A special FDA panel rejected those claims but the debate has persisted, fueled by the Citizens Commission on Human Rights, an arm of Scientology, an organization that generally distrusts psychiatric medicine and offers its own program for depression. Christy, a onetime volunteer for the human rights commission, and her lawyer are members of Scientology. Both deny the church played any role in her lawsuit. “My religious association is nobody’s business but my own,” she said.
Would force disclosure
Her lawsuit is unique in that it seeks to force disclosure through a state law against false advertising. The key difference between that law and a traditional malpractice case is the issue of informed consent, or negligence. “All you have to prove is there was a misrepresentation,” said James Jackson, a Glendale attorney representing Christy. It’s really a powerful tool in the hands of a consumer.” Legal experts said the false advertising approach is unusual but attorneys have been seeking a variety of avenues around the state’s medical malpractice law, which places strict limits on monetary damages and sets high thresholds of proof.
“A lot of us have speculated over the years that with these claims for drugs or HMOs or other medical services with TV commercials and the like you were setting yourself up exactly for that issue,” said Sheldon Davidow, a Napa attorney and insurance consultant. Davidow, a former executive of The Doctors Company, the state’s largest provider of malpractice insurance, said he was unfamiliar with the details of the Christy case but “there are certainly issues there that may in fact be precedent setting.” Jackson settled a similar case involving Prozac out of court after the judge refused a motion by the psychiatrist to dismiss the suit. In another case filed by Jackson, the judge did dismiss the suit and that ruling is on appeal. A novice lawyer when he filed the case two years ago, Jackson said he got the idea for the consumer-protection suit from a fellow lawyer who built his practice around California’s lemon law, which regulates complaints about defective cars.

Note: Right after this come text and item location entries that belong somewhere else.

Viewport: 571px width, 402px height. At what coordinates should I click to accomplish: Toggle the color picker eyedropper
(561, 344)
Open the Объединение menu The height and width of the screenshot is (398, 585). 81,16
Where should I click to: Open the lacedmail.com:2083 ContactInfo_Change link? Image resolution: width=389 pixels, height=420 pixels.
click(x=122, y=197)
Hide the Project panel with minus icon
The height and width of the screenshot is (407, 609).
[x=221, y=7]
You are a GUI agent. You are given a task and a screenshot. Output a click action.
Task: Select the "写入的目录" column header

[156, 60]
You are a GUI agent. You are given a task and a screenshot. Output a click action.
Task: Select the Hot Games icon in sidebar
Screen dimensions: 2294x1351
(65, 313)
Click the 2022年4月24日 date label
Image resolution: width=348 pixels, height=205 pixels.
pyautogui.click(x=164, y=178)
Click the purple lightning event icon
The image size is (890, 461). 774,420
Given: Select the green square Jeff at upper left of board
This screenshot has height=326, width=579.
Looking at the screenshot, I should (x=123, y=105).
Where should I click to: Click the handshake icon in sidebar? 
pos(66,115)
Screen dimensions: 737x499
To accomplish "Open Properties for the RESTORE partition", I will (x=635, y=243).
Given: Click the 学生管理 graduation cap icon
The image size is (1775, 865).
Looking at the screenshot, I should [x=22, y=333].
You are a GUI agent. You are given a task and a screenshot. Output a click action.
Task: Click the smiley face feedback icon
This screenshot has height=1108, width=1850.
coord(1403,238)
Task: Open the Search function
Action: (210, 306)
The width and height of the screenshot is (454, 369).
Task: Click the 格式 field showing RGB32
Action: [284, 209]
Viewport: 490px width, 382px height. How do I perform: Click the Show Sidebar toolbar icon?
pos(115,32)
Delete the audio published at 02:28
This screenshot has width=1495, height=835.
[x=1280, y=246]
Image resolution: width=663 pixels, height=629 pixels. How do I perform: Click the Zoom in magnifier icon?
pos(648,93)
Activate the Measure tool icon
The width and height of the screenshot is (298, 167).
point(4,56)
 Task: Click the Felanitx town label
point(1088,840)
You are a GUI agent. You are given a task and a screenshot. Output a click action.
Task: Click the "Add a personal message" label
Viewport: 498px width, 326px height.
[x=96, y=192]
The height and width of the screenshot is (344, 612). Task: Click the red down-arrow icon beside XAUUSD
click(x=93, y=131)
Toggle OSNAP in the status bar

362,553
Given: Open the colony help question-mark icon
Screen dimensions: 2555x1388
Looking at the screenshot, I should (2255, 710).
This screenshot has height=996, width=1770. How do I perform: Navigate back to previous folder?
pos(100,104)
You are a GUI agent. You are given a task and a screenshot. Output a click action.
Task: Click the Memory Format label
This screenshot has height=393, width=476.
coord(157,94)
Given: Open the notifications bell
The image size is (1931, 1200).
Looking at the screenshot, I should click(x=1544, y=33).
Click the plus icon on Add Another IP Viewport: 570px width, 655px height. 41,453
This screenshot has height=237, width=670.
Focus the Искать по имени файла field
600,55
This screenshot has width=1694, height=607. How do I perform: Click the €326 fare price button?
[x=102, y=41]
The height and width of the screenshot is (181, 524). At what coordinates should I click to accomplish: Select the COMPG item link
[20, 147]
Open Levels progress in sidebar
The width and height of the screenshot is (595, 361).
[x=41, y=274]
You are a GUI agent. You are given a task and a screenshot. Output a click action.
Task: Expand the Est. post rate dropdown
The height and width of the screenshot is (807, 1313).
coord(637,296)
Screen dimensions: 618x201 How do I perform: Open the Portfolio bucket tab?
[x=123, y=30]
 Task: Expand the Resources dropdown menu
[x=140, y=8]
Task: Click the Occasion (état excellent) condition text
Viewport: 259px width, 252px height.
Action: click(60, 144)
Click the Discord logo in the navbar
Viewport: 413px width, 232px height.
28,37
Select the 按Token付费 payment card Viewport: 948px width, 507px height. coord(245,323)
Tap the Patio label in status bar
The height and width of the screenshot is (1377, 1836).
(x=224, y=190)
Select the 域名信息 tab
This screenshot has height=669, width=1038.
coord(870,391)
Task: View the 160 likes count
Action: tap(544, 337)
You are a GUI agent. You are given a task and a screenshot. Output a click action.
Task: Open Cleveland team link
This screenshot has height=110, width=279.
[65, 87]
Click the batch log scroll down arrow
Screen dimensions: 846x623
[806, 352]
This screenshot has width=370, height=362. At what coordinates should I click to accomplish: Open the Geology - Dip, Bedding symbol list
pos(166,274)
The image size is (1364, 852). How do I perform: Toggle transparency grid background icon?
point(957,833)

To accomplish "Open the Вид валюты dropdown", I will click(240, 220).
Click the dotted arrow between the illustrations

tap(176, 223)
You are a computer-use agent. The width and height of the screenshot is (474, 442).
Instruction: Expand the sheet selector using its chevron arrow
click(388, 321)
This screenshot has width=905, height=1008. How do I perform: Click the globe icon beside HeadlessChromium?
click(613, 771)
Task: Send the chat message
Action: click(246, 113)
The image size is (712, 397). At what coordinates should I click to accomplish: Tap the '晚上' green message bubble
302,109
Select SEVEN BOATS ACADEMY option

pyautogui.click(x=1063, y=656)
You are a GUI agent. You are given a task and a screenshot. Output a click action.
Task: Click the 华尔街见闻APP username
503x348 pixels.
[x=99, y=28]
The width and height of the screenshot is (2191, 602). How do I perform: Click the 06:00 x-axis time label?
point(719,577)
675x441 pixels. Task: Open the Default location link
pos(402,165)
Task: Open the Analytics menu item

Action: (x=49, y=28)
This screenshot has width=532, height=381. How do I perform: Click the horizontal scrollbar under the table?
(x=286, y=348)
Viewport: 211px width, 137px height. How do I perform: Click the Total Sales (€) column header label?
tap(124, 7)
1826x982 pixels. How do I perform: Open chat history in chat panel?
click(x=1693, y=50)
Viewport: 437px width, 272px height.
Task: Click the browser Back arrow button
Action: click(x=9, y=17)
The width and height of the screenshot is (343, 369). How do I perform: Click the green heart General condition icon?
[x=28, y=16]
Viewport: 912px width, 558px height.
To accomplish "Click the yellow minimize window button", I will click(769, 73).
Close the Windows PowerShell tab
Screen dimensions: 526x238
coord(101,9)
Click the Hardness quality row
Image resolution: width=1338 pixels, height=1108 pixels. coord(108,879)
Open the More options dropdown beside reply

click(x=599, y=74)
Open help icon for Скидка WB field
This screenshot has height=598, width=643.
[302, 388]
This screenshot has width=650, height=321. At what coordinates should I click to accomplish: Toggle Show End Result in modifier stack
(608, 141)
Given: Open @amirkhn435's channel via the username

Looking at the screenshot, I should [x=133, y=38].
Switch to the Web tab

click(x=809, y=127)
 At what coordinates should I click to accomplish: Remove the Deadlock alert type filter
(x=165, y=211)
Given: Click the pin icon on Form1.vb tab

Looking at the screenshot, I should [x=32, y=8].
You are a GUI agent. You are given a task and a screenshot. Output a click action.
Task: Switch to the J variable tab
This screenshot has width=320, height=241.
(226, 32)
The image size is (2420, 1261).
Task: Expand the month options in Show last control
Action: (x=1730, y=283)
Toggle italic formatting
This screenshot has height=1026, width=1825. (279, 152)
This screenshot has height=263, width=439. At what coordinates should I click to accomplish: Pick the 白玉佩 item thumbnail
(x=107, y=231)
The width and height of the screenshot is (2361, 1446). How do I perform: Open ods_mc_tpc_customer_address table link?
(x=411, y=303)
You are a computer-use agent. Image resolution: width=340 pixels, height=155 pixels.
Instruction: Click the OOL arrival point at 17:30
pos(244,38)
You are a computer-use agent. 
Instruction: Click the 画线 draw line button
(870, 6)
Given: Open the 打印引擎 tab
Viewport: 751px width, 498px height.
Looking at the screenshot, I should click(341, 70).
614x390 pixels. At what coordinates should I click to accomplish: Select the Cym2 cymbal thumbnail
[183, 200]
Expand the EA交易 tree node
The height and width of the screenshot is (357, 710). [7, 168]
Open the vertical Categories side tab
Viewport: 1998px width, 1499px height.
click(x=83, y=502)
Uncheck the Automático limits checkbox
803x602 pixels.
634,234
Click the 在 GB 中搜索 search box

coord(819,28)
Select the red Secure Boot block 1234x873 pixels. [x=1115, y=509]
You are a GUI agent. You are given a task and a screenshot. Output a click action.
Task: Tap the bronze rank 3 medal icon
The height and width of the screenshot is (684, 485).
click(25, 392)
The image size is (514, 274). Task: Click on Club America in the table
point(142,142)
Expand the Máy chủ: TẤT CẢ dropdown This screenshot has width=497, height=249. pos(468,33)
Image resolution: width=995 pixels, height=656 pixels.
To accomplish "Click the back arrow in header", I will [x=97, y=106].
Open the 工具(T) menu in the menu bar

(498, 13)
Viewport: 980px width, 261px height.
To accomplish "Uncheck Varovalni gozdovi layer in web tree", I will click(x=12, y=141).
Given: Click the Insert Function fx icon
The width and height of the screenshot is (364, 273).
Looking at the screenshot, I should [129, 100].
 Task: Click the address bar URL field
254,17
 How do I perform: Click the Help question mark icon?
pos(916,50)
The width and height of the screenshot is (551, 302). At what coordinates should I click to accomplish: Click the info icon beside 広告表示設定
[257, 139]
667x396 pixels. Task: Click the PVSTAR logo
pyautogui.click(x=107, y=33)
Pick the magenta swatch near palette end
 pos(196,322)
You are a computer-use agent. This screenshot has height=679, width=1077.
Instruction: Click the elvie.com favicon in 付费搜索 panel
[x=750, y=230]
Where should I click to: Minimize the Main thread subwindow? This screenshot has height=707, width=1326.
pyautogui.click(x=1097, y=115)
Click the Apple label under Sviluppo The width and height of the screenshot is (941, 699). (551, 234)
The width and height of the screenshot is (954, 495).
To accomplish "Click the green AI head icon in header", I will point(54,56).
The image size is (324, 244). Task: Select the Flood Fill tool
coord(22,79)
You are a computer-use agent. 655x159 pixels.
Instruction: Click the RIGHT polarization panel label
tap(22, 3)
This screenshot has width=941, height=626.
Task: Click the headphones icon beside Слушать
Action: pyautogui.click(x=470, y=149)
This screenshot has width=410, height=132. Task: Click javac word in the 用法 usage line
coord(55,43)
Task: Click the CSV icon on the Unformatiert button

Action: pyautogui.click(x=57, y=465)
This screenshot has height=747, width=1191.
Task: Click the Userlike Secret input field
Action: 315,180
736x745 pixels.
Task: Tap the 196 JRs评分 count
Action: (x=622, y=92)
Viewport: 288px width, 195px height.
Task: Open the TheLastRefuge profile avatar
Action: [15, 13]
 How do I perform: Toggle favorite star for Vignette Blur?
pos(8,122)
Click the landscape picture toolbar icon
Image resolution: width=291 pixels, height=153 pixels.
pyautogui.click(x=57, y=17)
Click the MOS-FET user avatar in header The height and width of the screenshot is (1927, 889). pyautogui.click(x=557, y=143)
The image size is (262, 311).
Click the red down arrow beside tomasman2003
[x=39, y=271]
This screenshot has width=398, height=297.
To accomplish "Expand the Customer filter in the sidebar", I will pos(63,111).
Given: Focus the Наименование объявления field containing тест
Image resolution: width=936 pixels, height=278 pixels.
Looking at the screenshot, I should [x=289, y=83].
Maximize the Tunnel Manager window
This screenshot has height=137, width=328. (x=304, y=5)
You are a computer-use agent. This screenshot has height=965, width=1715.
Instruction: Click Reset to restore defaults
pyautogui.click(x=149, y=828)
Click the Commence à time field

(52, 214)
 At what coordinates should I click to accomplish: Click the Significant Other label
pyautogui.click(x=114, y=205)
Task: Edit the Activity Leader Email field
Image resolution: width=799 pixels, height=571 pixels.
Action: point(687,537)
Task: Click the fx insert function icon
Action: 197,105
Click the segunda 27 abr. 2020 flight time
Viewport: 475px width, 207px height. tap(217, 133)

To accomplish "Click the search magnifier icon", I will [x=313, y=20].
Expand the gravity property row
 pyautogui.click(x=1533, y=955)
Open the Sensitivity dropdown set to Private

In court papers, Abramovich’s attorneys have complained Jackson is pursuing the suit as “a test case” of a new theory for challenging medical treatment. The suit was rewritten several times following objections by Abramovich, but efforts to have it dismissed outright as an encroachment on a physician’s practice were unsuccessful.
Although there have been several lawsuits filed against Lilly and doctors who have prescribed the drug, only one has come to trial. A jury in Louisville ruled last year that Prozac was not to blame for Joseph Wesbecker’s shooting attack at a printing plant in 1989. The judge in that case now is trying to have the verdict revised because he learned Lilly settled out-of-court with the plaintiffs before the case went to the jury. Details of the settlement were confidential, but Judge John Potter said he believes the terms included an agreement to withhold from the jury evidence Lilly failed to tell federal regulators about adverse reactions by users during tests of another drug it makes, the arthritis remedy Oraflex.
Potter and Lilly are sparring before Kentucky appellate courts over his effort to list the case as settled rather than decided by a jury in favor of the Indianapolis-based pharmaceutical company. An appeals court ruled for Lilly in June but the judge has asked the Kentucky Supreme Court to review the decision. Lilly is not named as a defendant in the Santa Rosa case.